Can you repeat the material exactly, everything from the line containing "Screen dimensions: 480x360" down through the end, both ends included?
— begin —
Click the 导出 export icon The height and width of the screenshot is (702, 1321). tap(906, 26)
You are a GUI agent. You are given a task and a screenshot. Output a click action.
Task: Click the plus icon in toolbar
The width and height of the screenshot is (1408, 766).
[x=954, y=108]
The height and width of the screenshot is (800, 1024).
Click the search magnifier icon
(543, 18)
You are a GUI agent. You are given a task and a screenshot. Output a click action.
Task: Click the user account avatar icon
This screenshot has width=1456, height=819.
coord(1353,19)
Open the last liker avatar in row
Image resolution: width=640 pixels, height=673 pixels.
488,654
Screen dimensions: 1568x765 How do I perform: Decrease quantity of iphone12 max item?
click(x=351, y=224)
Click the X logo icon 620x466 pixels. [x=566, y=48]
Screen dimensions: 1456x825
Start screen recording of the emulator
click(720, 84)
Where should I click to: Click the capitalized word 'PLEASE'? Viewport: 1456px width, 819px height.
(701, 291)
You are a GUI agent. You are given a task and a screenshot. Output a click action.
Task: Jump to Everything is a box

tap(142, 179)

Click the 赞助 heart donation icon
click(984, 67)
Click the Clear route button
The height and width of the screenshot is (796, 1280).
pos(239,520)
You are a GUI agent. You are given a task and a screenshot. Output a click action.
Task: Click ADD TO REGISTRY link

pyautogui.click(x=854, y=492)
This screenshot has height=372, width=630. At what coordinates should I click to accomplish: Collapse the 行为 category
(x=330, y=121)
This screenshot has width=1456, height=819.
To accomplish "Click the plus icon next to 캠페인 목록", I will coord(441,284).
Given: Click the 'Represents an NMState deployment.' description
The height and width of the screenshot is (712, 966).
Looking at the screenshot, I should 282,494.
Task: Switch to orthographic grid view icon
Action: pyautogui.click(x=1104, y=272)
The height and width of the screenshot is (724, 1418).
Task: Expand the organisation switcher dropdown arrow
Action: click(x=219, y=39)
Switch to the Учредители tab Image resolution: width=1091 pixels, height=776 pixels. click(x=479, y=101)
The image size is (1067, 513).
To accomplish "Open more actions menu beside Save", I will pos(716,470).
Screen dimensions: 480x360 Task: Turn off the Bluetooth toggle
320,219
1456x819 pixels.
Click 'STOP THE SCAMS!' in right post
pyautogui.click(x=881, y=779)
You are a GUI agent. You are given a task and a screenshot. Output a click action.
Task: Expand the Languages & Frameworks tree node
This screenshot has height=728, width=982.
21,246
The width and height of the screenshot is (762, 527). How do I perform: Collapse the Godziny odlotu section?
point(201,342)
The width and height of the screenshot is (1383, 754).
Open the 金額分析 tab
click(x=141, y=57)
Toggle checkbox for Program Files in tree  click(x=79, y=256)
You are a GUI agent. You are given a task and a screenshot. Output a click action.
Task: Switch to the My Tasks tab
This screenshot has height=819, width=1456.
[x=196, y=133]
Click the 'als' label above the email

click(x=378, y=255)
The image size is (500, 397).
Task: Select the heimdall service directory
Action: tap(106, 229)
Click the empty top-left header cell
— end —
§ Exercise output
Screen dimensions: 480x360 Task: Turn off the Bluetooth toggle
320,219
1456x819 pixels.
Click 'STOP THE SCAMS!' in right post
pyautogui.click(x=881, y=779)
You are a GUI agent. You are given a task and a screenshot. Output a click action.
Task: Expand the Languages & Frameworks tree node
This screenshot has height=728, width=982.
21,246
The width and height of the screenshot is (762, 527). How do I perform: Collapse the Godziny odlotu section?
point(201,342)
The width and height of the screenshot is (1383, 754).
Open the 金額分析 tab
click(x=141, y=57)
Toggle checkbox for Program Files in tree  click(x=79, y=256)
You are a GUI agent. You are given a task and a screenshot. Output a click action.
Task: Switch to the My Tasks tab
This screenshot has height=819, width=1456.
[x=196, y=133]
Click the 'als' label above the email

click(x=378, y=255)
The image size is (500, 397).
Task: Select the heimdall service directory
Action: tap(106, 229)
Click the empty top-left header cell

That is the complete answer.